Melanocytic Nevi - Spotting the Dots
- Benign proliferations of melanocytes (nevus cells), neural crest origin. "Moles."
- Classified by nevus cell location within skin layers:
- Junctional Nevi: At dermo-epidermal junction. Macular, uniformly pigmented.
- Compound Nevi: In epidermis & dermis. Papular, pigmented.
- Intradermal Nevi: Entirely within dermis. Papular/dome-shaped, often flesh-colored or lightly pigmented, may have hairs.

⭐ Congenital melanocytic nevi (CMN): Present at birth/within first few weeks. Risk of melanoma development is proportional to size, especially giant CMN (>20 cm).
Melanocytic Nevi - The Mole Lineup
Melanocytic nevi, or moles, are common benign proliferations of melanocytes (nevus cells). They are classified based on the histological location of nevus cells within the skin layers and distinct clinical presentations.

| Type | Nevus Cell Location | Key Clinical Features | Malignant Potential / Notes |
|---|---|---|---|
| Junctional | Dermoepidermal (DE) jct. | Flat/macular, uniform brown-black | Low; common in children/young adults |
| Compound | DE jct. & Dermis | Raised, pigmented papule, smooth/warty | Low |
| Intradermal | Dermis | Dome-shaped, skin-colored/light brown, +/- hair | Very Low; common in adults |
| Congenital | Dermis (often deep) | At birth. Small <1.5cm, Med 1.5-19.9cm, Giant >20cm | ↑ with size (esp. Giant) |
| Dysplastic | Usually Compound/Junctional | >5mm, irregular border/pigment ("ugly duckling") | ↑ melanoma risk marker; may be multiple |
| Spitz | Epidermis/Dermis | Children; pink/red papule; rapid growth | Benign; "benign juvenile melanoma" (misnomer) |
| Blue | Dermis (dendritic) | Blue/grey/black firm papule/nodule | Low (cellular blue nevus higher risk) |
| Halo | Any (lymphocytic infiltrate) | Central nevus, peripheral depigmented halo | Usually benign; immune response |
Melanocytic Nevi - Moles Gone Wild
- Benign proliferations of melanocytes (nevus cells); types: junctional, compound, intradermal.
- Monitor for changes. 📌 ABCDE criteria for melanoma suspicion:
- Asymmetry
- Border irregularity
- Color variegation
- Diameter >6mm
- Evolving (change in size, shape, color, symptoms)
- Other signs: "Ugly duckling" sign (mole looks different from patient's other moles).
- Dermoscopy: Aids diagnosis. Look for atypical pigment networks, irregular globules, regression structures, blue-white veil.
- Risk of melanoma: Low overall. Higher in dysplastic nevi, numerous nevi (>50-100), or large/giant congenital nevi.
⭐ Giant congenital melanocytic nevi (CMN), especially those >20cm ("bathing trunk nevi"), carry a 4-10% lifetime risk of developing melanoma, often within the first decade.

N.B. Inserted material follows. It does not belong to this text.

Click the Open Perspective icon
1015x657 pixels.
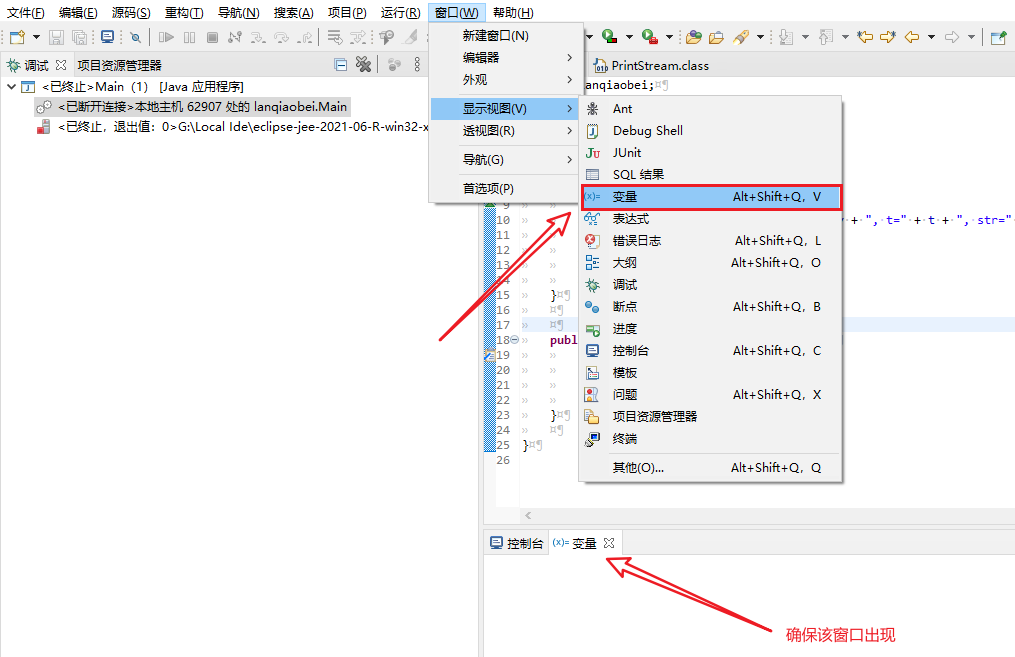(998, 37)
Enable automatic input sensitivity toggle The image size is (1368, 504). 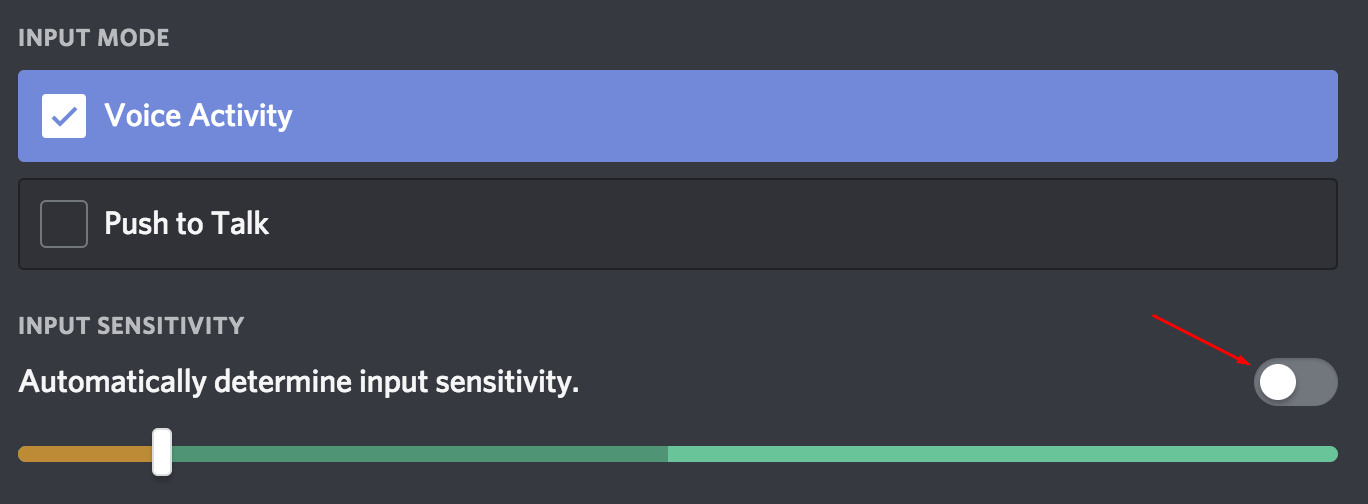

Melanocytic Nevi - Act or Observe?
- Evaluation: Asymmetry, Border, Color, Diameter >6mm, Evolving (ABCDE); "ugly duckling" sign; new/changing lesion; symptoms (itch, pain, bleeding); dermoscopy.
- Management:
- Low suspicion: Observe, educate on self-exams. Serial photography for high-risk.
- High suspicion/changes: Biopsy for histopathology.
- Biopsy Choice:
- Excisional: Preferred for suspicious nevi; 1-3mm clinical margins.
- Incisional (punch/shave): Large lesions or diagnostic query. ⚠️ Risk of sampling error/misstaging.
- Post-Biopsy Action (Histology-Guided):
- Benign: Routine skin surveillance.
- Dysplastic: Close observation or re-excision (margins 2-5mm for moderate/severe atypia).
- Melanoma: Full staging & melanoma management.
⭐ The "ugly duckling" sign-a nevus differing from a patient's other nevi-is a strong indicator for biopsy.
High-Yield Points - ⚡ Biggest Takeaways
- Melanocytic nevi are benign proliferations of melanocytes (nevus cells).
- Junctional nevi: flat, located at the dermo-epidermal junction.
- Compound nevi: raised, with melanocytes in epidermis and dermis.
- Intradermal nevi: dome-shaped, melanocytes confined to the dermis.
- Use ABCDE criteria for melanoma suspicion in any pigmented lesion.
- Large congenital nevi (e.g., giant hairy nevus) have a significant melanoma risk.
- Dysplastic nevi (atypical moles) are melanoma precursors and risk markers.